Mm… and he recommends it 5 days a week. Interesting program, but that sounds a lot more like a cut.
BEdz, LoneLobo,
You are right I apologize for my bad use of the English language. My idea is:
monday: workout A
wednesday: 30 minutes aerobics
thursday: workout B
saturday: 30 minutes aerobics
That’s all ! But I agree with BEdz: no aerobics is even better! This 2 days split is a typical Mc Robert routine (read Spike1L message).
Only compound exercises, proper recovery and nutrition. After a year if you see good results,you could try a more advanced training such as the Ian King’s 3 days split I’m currently adopting.
Very good to see you are critical about the advice you are getting here ![]()

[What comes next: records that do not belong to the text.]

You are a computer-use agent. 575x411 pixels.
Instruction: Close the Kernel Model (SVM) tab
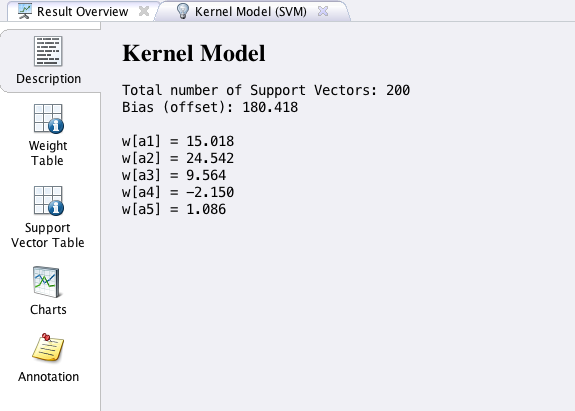323,11
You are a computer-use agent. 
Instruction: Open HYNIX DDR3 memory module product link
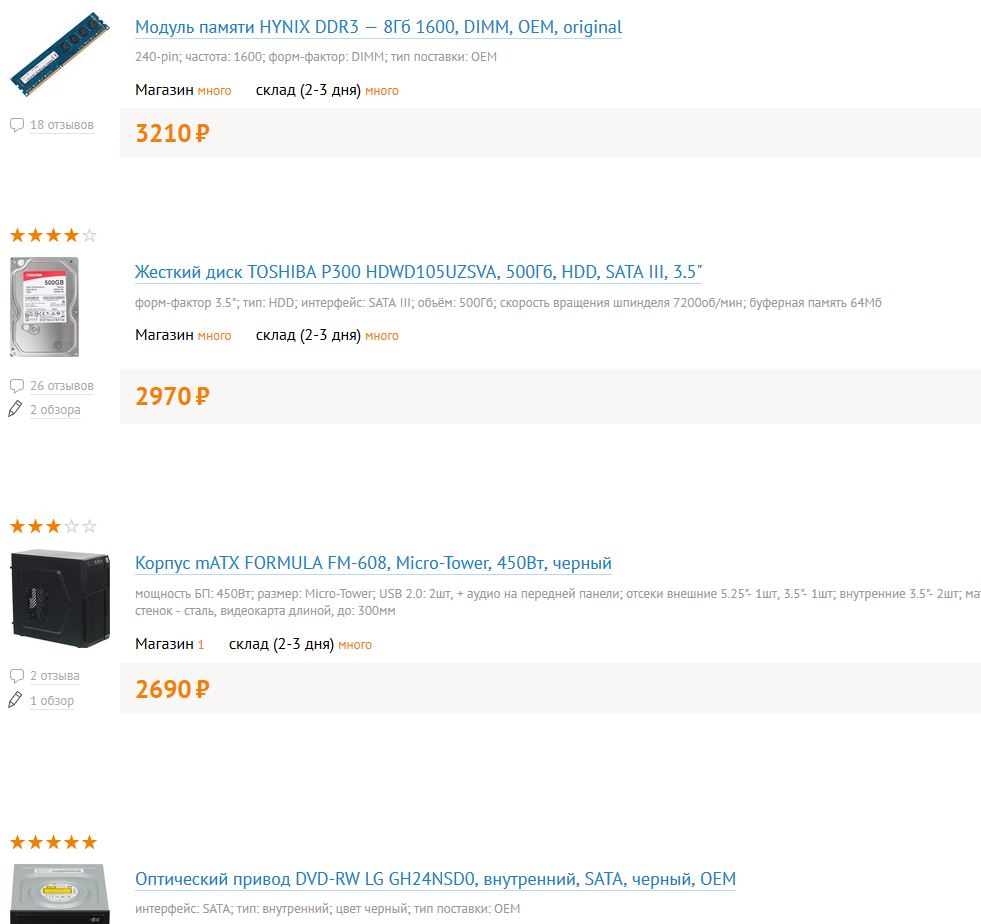click(378, 27)
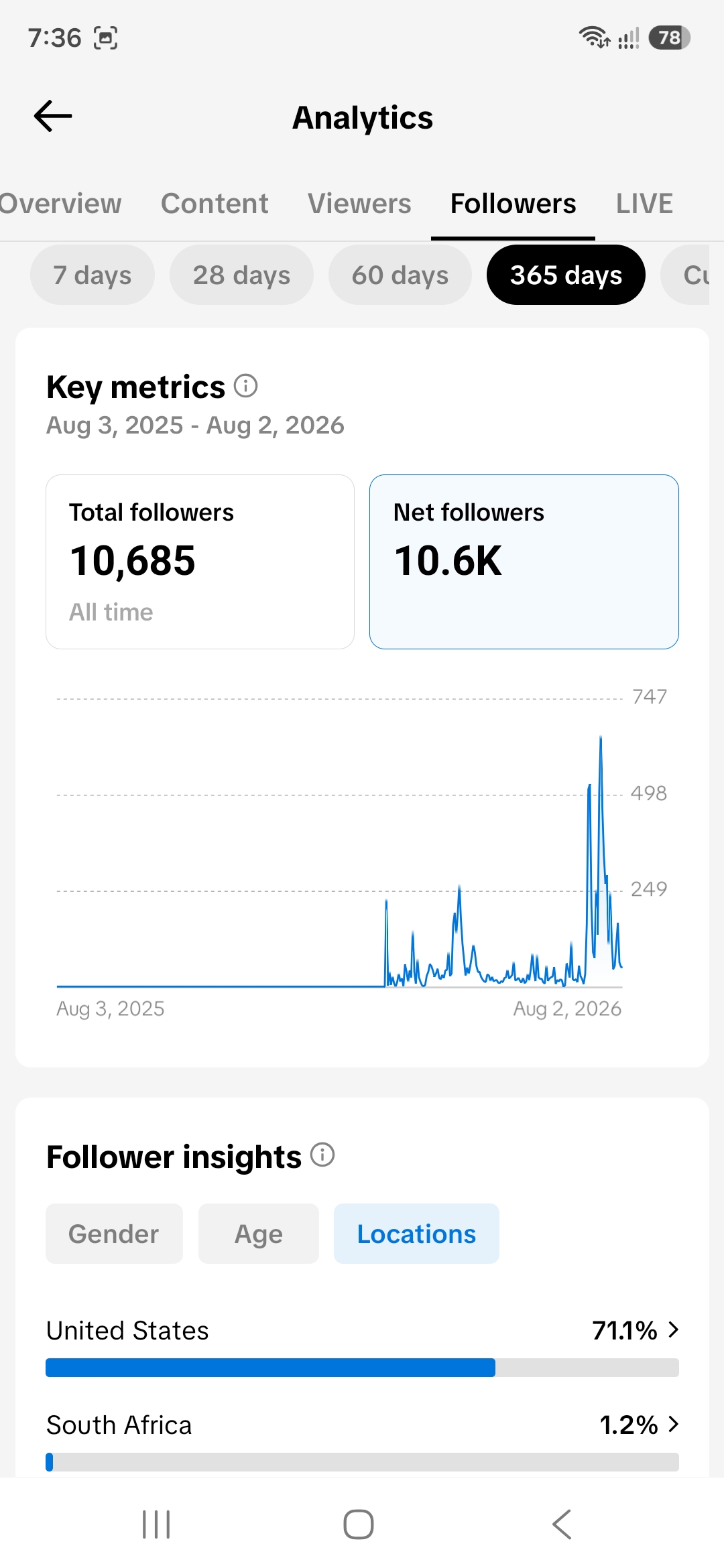Show the Gender follower insights
This screenshot has height=1568, width=724.
point(114,1234)

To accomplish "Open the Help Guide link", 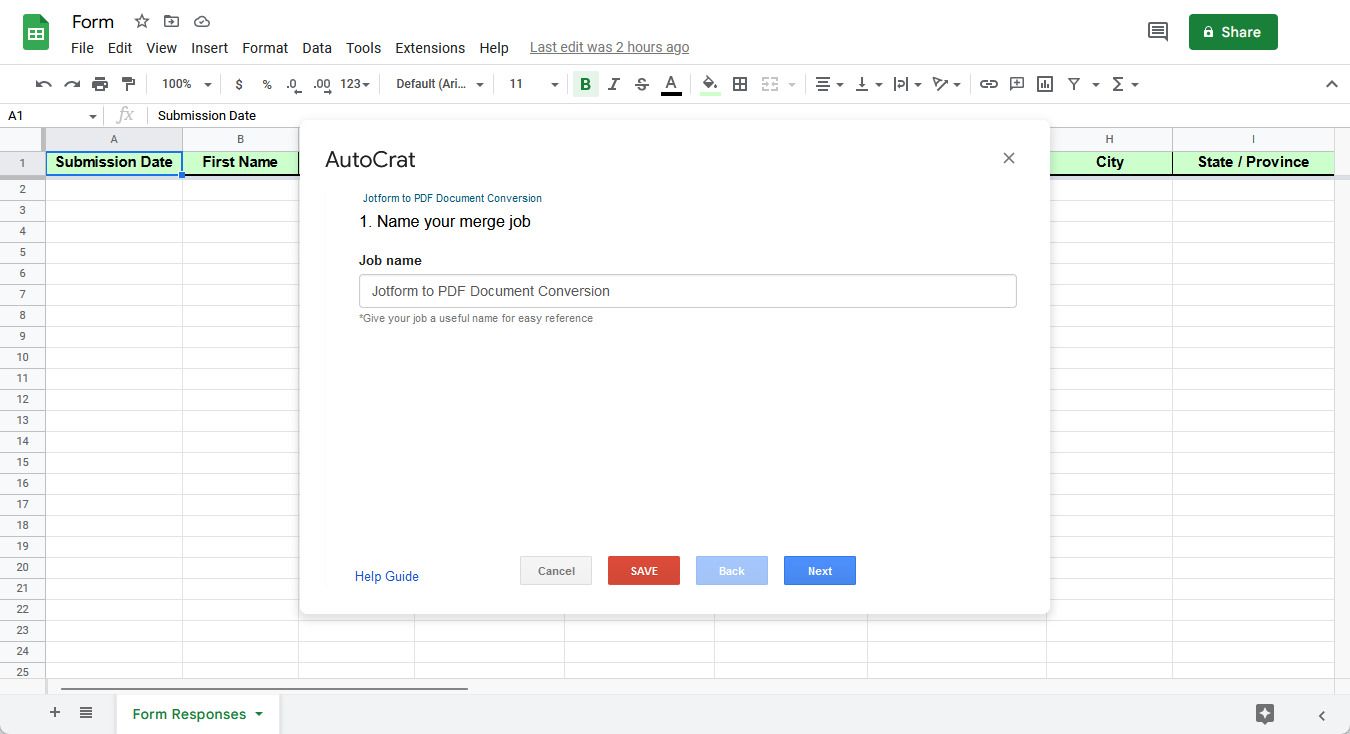I will pos(387,576).
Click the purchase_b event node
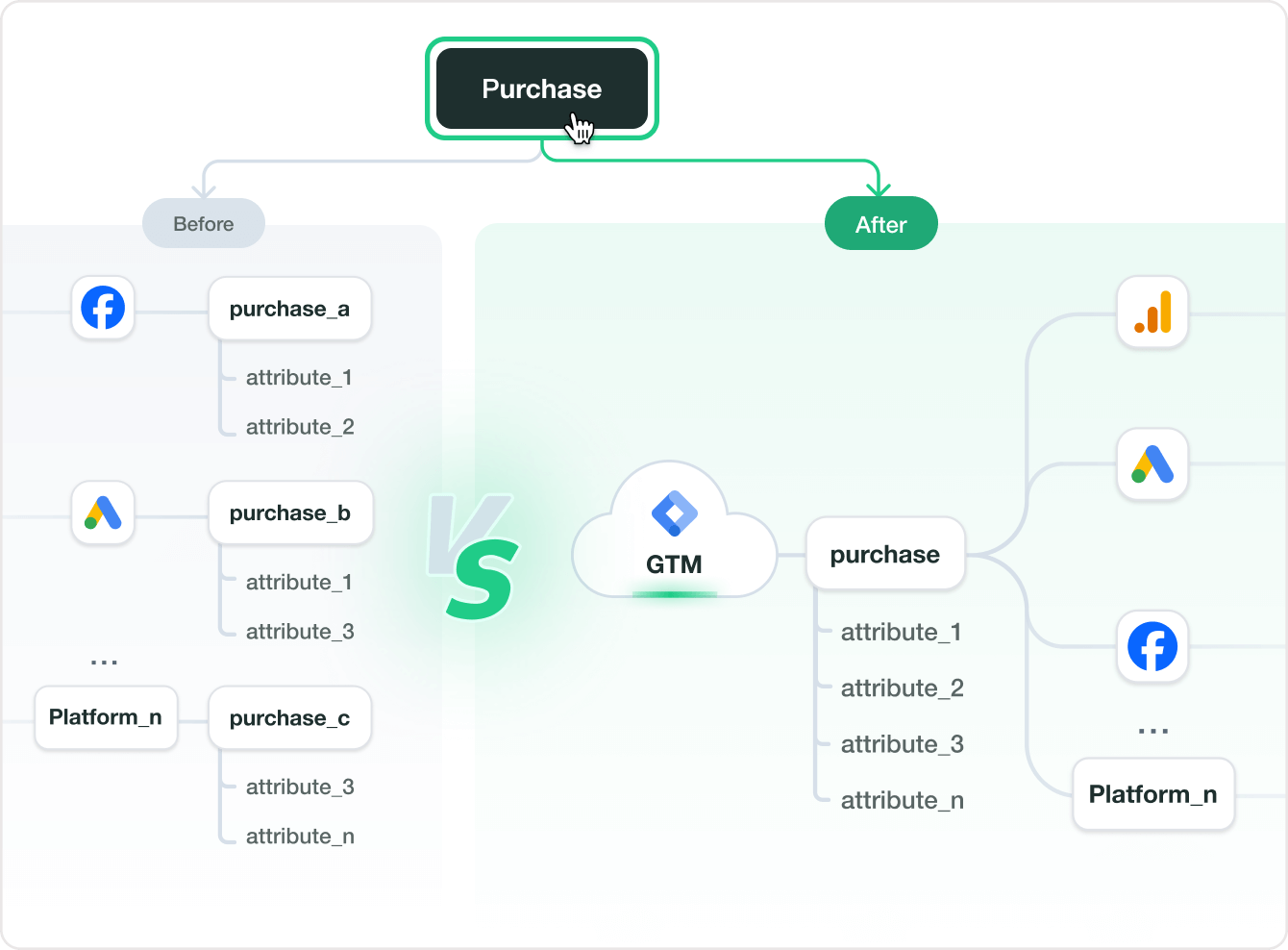 pos(289,513)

You are indeed a smart kid!
Eating, working out, banging cheerleaders, sleeping and growing i perhaps the most effictive/fun plan yet proposed in this thread.
Seriously: enjoy yourself!
If you stick to 3-4 well thought out workouts a week.
Eat a lot (if you ain’t growing you ain’t eatin enough).
And have fun; you will succeed!
There is oly so much you can do -Use your spare time from workouts and school to have fun.
keep up the good work!
I’m not understanding the reasoning for the standing and seated calve raises. Let’s replace those with tricep kick backs but make sure you do these in the squat rack with your belt and straps on plus a spotter ![]()
And where the hell are the pull ups and dips?!